#### What needs to be done
Would you write out the entries below word for word, omitting the pictures?

#### Entries provided
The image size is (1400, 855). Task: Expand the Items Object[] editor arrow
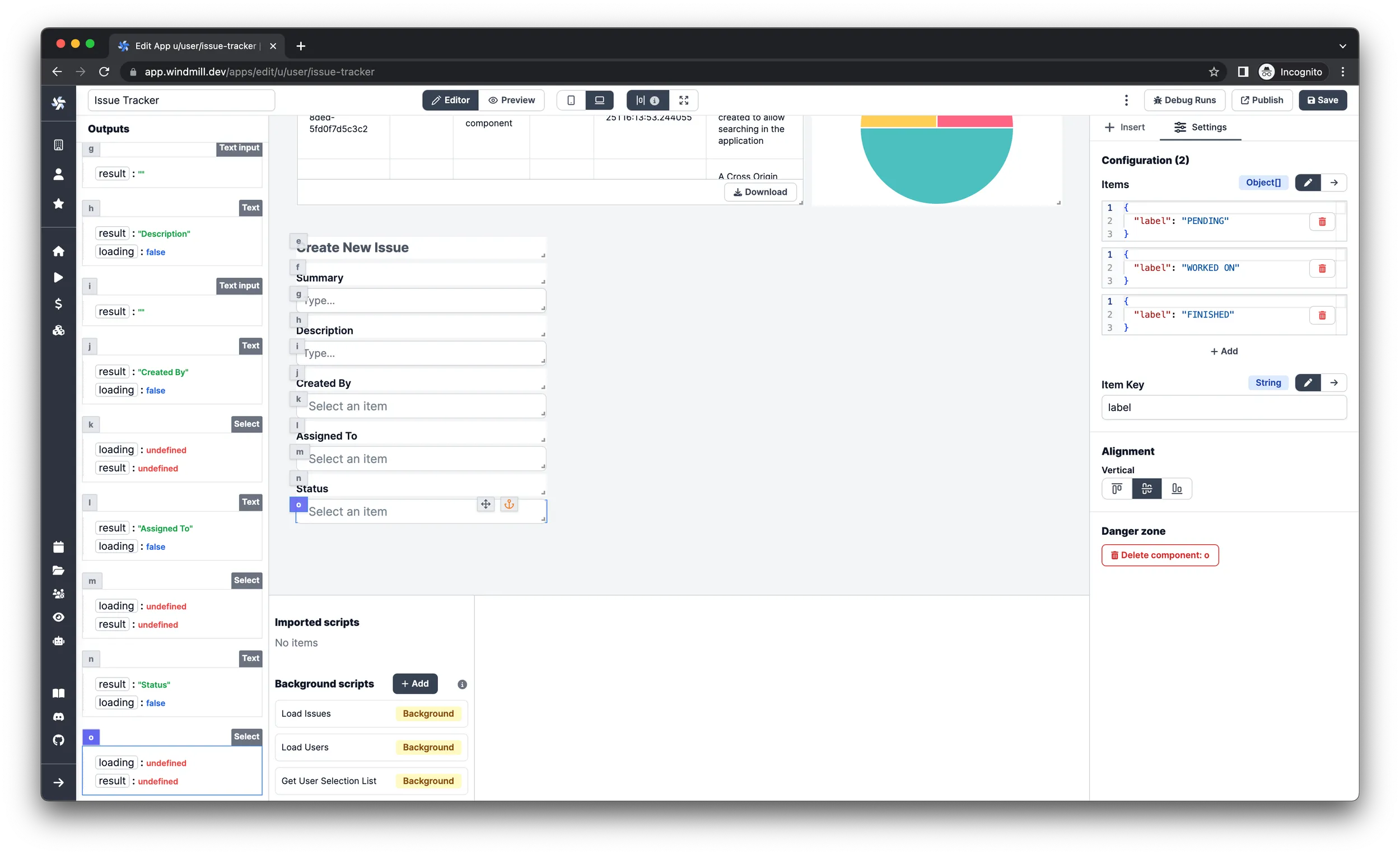click(1334, 183)
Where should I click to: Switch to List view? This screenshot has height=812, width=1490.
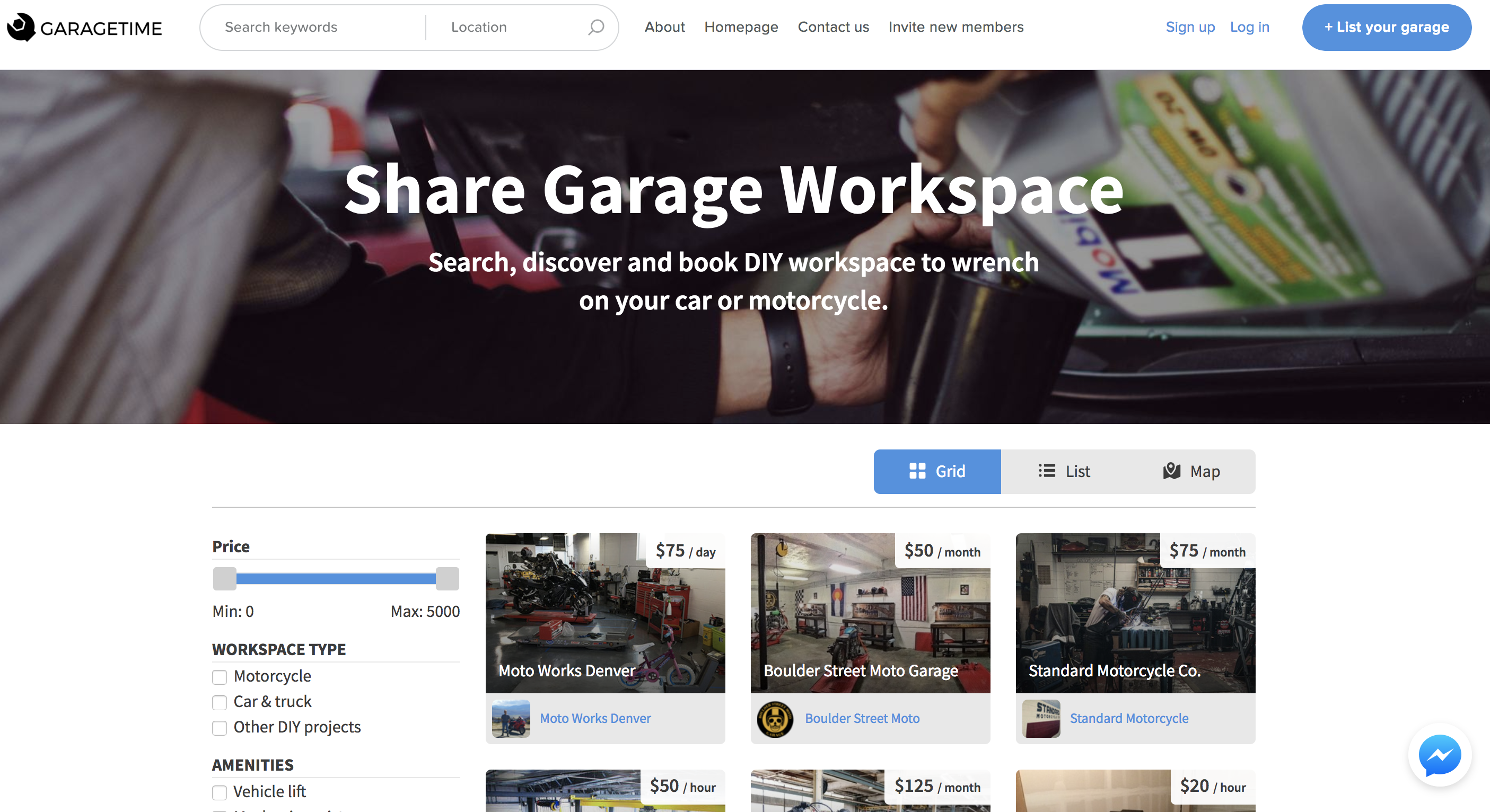click(1064, 471)
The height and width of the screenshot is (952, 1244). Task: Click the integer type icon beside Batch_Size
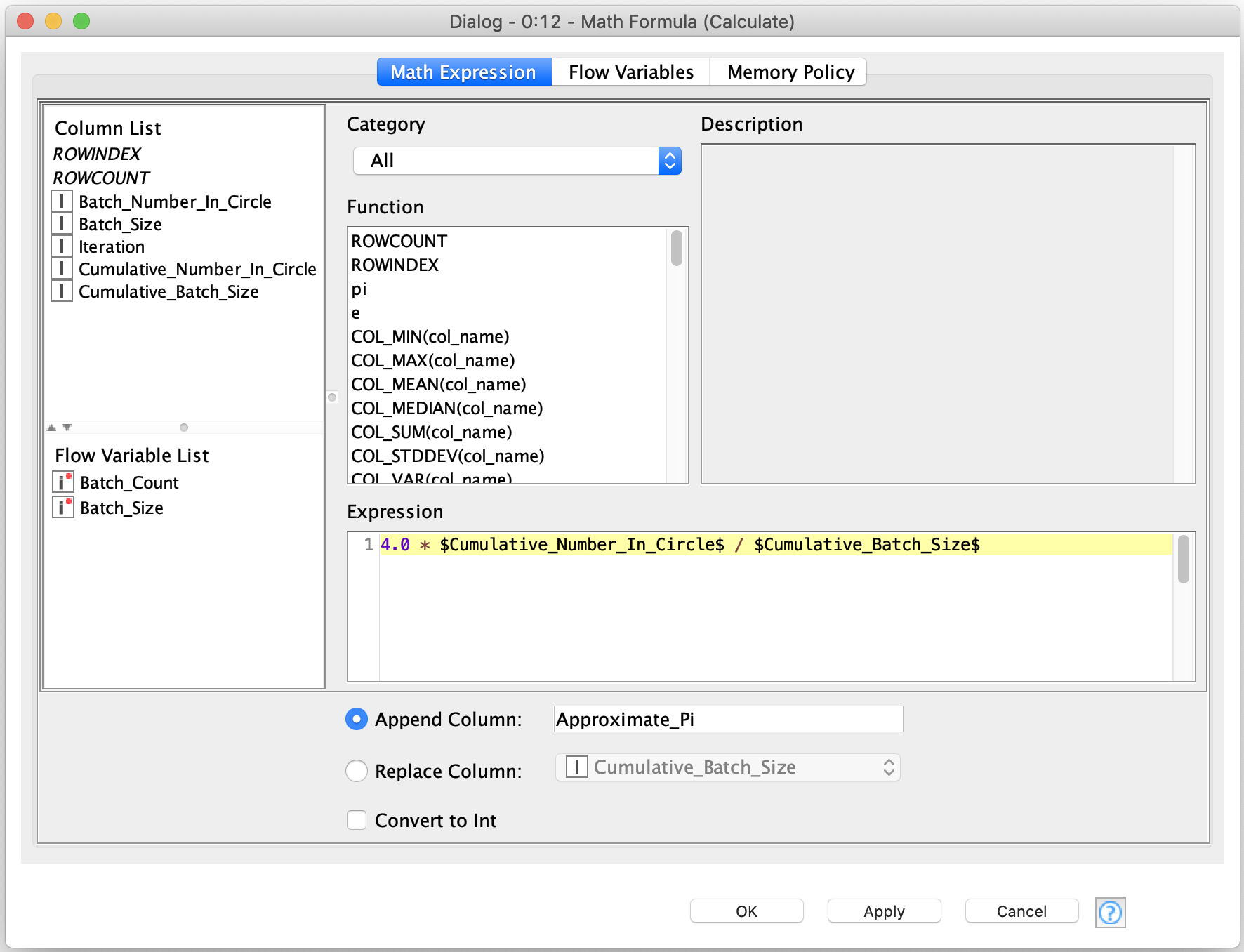coord(62,224)
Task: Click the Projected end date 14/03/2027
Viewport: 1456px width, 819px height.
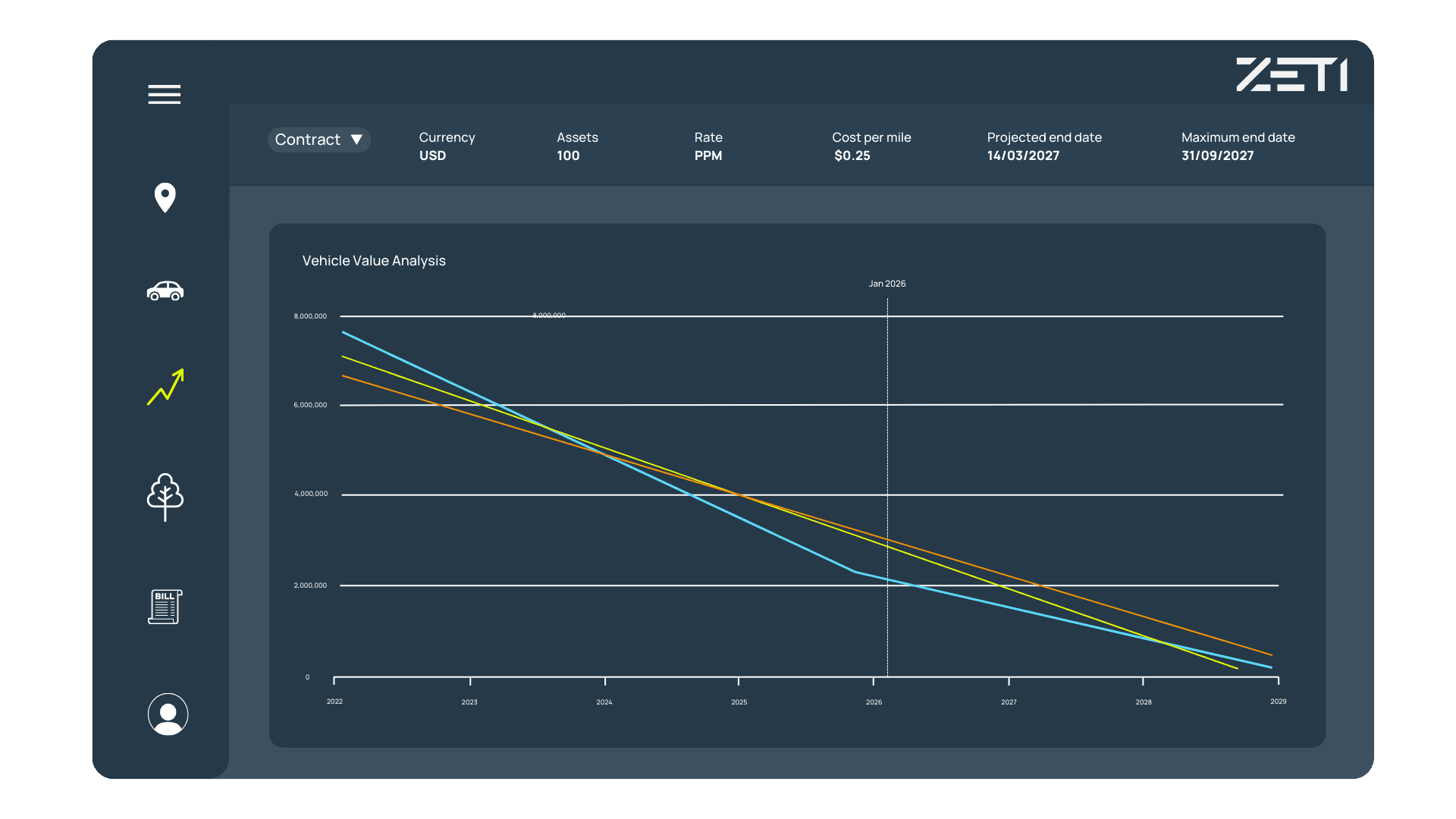Action: pos(1023,155)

#### Result of the exercise
The image size is (1400, 855). Task: Expand the Items Object[] editor arrow
click(1334, 183)
Where should I click to: Switch to List view? This screenshot has height=812, width=1490.
click(1064, 471)
The height and width of the screenshot is (952, 1244). Task: Click the integer type icon beside Batch_Size
coord(62,224)
Task: Click the Projected end date 14/03/2027
Viewport: 1456px width, 819px height.
Action: pos(1023,155)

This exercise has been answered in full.